§ **WHAT THE TASK REQUIRES**: Every line from the one with "Task: Open the Test beaker icon view" to the end of the entries, both included, is to be copied exactly; the other lines stay out.

§ **PROVIDED ENTRIES**:
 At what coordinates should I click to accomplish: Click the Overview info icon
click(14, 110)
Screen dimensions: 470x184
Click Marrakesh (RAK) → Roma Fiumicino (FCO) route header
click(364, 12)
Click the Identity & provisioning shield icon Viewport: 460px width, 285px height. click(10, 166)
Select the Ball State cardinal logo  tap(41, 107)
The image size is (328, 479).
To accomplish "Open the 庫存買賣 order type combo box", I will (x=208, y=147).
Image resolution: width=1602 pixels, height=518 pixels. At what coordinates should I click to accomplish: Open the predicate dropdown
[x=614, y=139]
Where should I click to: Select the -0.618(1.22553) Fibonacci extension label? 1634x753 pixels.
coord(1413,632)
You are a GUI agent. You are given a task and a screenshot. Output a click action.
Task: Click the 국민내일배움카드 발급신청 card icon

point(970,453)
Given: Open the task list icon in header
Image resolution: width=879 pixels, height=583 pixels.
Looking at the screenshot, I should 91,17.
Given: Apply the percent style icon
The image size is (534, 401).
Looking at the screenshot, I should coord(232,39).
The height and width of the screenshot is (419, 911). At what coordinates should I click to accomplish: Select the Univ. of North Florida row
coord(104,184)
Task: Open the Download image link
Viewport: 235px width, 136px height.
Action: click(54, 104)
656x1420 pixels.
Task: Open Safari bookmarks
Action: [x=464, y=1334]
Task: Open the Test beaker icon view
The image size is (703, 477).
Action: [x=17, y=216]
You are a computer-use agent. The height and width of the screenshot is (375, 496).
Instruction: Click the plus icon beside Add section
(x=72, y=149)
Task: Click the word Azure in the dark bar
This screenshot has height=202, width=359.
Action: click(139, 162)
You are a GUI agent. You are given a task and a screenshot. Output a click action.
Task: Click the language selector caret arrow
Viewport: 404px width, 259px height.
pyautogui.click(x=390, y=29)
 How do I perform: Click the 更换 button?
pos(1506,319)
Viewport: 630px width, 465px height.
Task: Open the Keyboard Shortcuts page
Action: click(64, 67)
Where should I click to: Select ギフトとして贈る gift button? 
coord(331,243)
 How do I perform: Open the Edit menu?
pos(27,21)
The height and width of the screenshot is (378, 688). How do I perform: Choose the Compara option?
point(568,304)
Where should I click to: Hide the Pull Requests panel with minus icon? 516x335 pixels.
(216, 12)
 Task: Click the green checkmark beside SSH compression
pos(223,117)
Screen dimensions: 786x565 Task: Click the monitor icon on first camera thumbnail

§ **REPLY**:
Task: Open the Test beaker icon view
The image size is (703, 477).
Action: [x=17, y=216]
You are a computer-use agent. The height and width of the screenshot is (375, 496).
Instruction: Click the plus icon beside Add section
(x=72, y=149)
Task: Click the word Azure in the dark bar
This screenshot has height=202, width=359.
Action: click(139, 162)
You are a GUI agent. You are given a task and a screenshot. Output a click action.
Task: Click the language selector caret arrow
Viewport: 404px width, 259px height.
pyautogui.click(x=390, y=29)
 How do I perform: Click the 更换 button?
pos(1506,319)
Viewport: 630px width, 465px height.
Task: Open the Keyboard Shortcuts page
Action: click(64, 67)
Where should I click to: Select ギフトとして贈る gift button? 
coord(331,243)
 How do I perform: Open the Edit menu?
pos(27,21)
The height and width of the screenshot is (378, 688). How do I perform: Choose the Compara option?
point(568,304)
Where should I click to: Hide the Pull Requests panel with minus icon? 516x335 pixels.
(216, 12)
 Task: Click the green checkmark beside SSH compression
pos(223,117)
Screen dimensions: 786x565 Task: Click the monitor icon on first camera thumbnail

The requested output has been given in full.